For his breach of etiquette, Woods allegedly will be fined by the Tour for his ungentlemanly conduct, which violated the Tour’s code of conduct. But after watching the video posted today on Yahoo! Sports, Woods’ act seems a bit casual and unplanned. The video footage shows Woods resetting his golf ball, picking up his marker and eyeing the line of his putt. In the middle of this, he turns his head to one side and spits onto the green. This act does not appear to be committed out of anger, but instead from habit or mere carelessness.

Decorum is strongly emphasized in the game of golf; however, spitting on some grass, while disgusting to watch, seems a long way from other misdeeds like throwing golf clubs, or say, violating the sanctity of marriage. If golf is still supposed to be a gentleman’s game, then why is someone who fails to act like a gentleman allowed to play without sufficient repercussions? Obviously the Tour punishment is directly in response to Woods’ actions on the green and not those actions off the green, but should it matter?

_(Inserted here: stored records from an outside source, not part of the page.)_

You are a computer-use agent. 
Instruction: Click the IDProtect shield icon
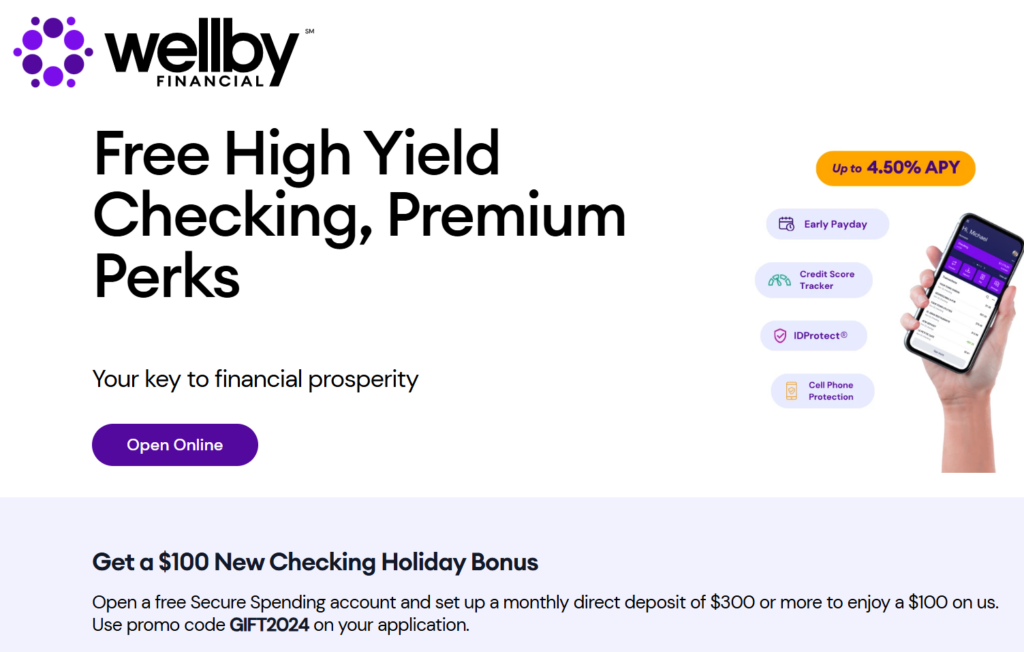point(780,336)
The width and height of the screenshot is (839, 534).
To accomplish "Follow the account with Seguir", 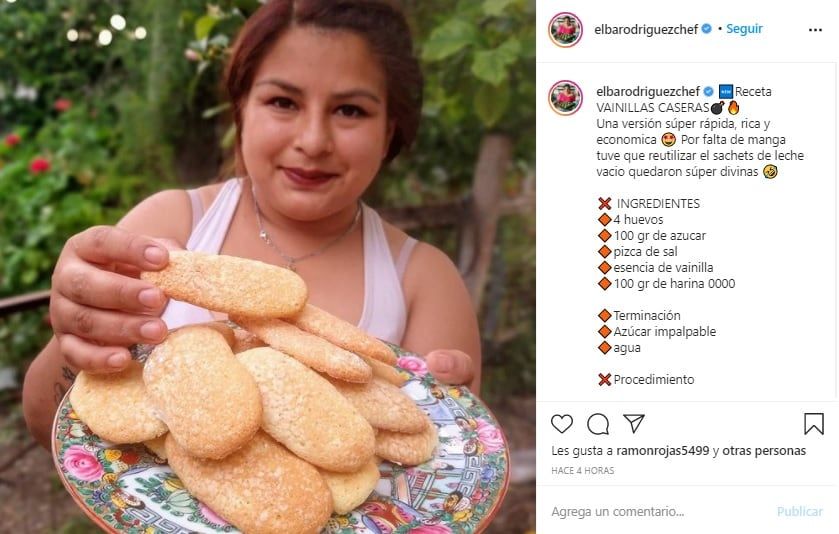I will tap(744, 30).
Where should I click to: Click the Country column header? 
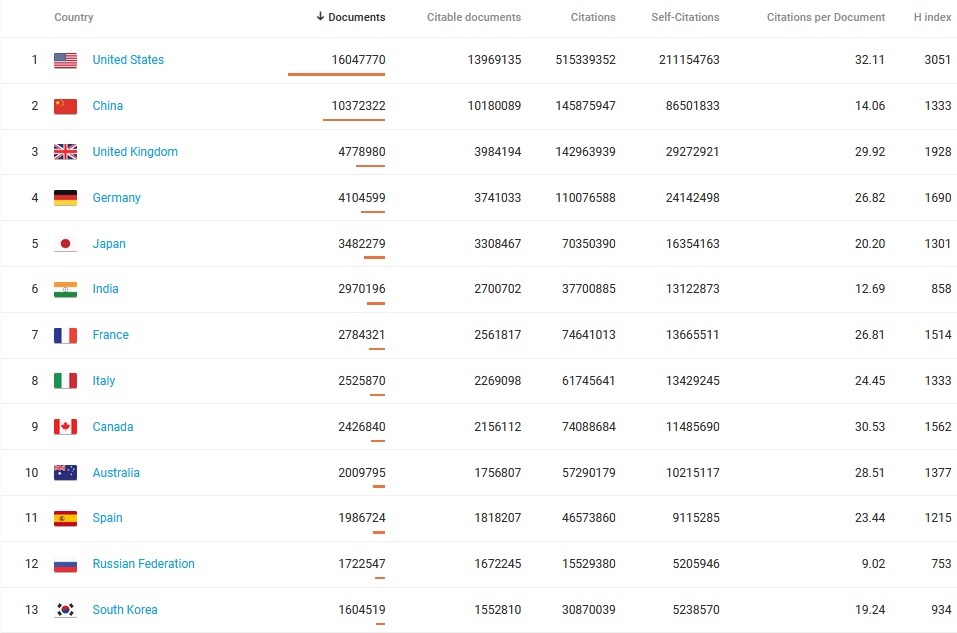coord(74,17)
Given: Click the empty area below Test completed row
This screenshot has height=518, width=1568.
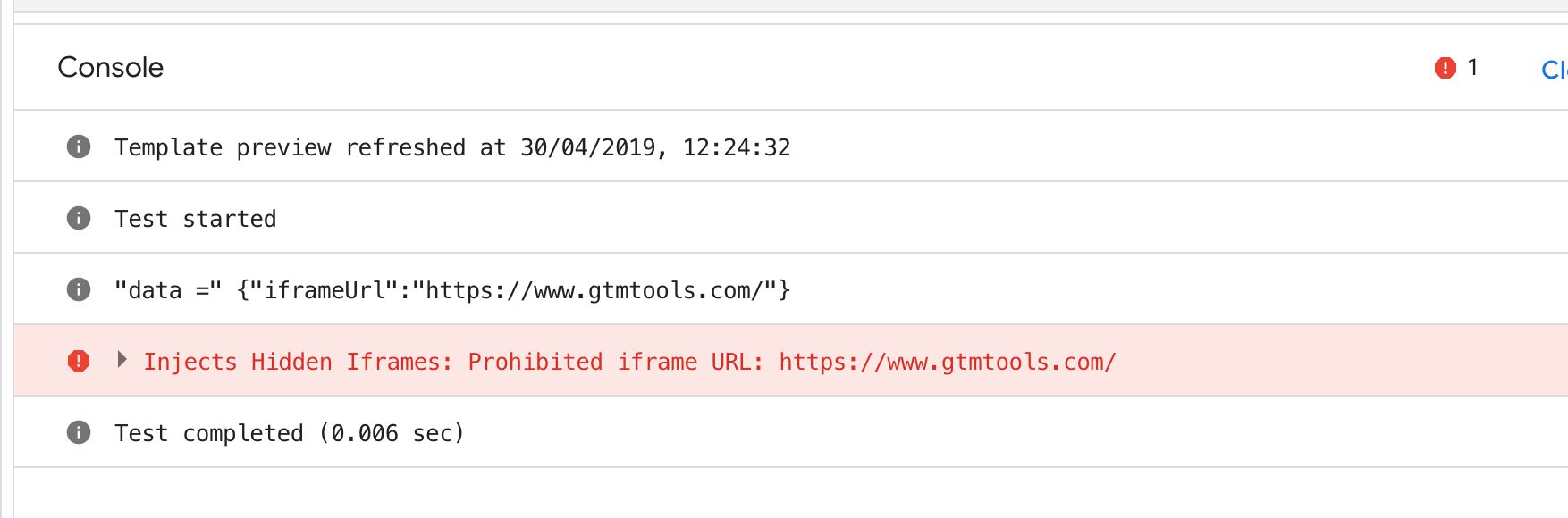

What’s more is it is too easy for Woods to hand over a few dollars for acting poorly, but the monetary punishment is seemingly painless to a rich man like Woods. The only real harm is that Woods is back receiving bad press. I do not condone an individual either befouling a golf course or a marriage, but instead I encourage those running the sport of golf to adhere to strong ethical standards which support men and women of character to play this gentleman’s game.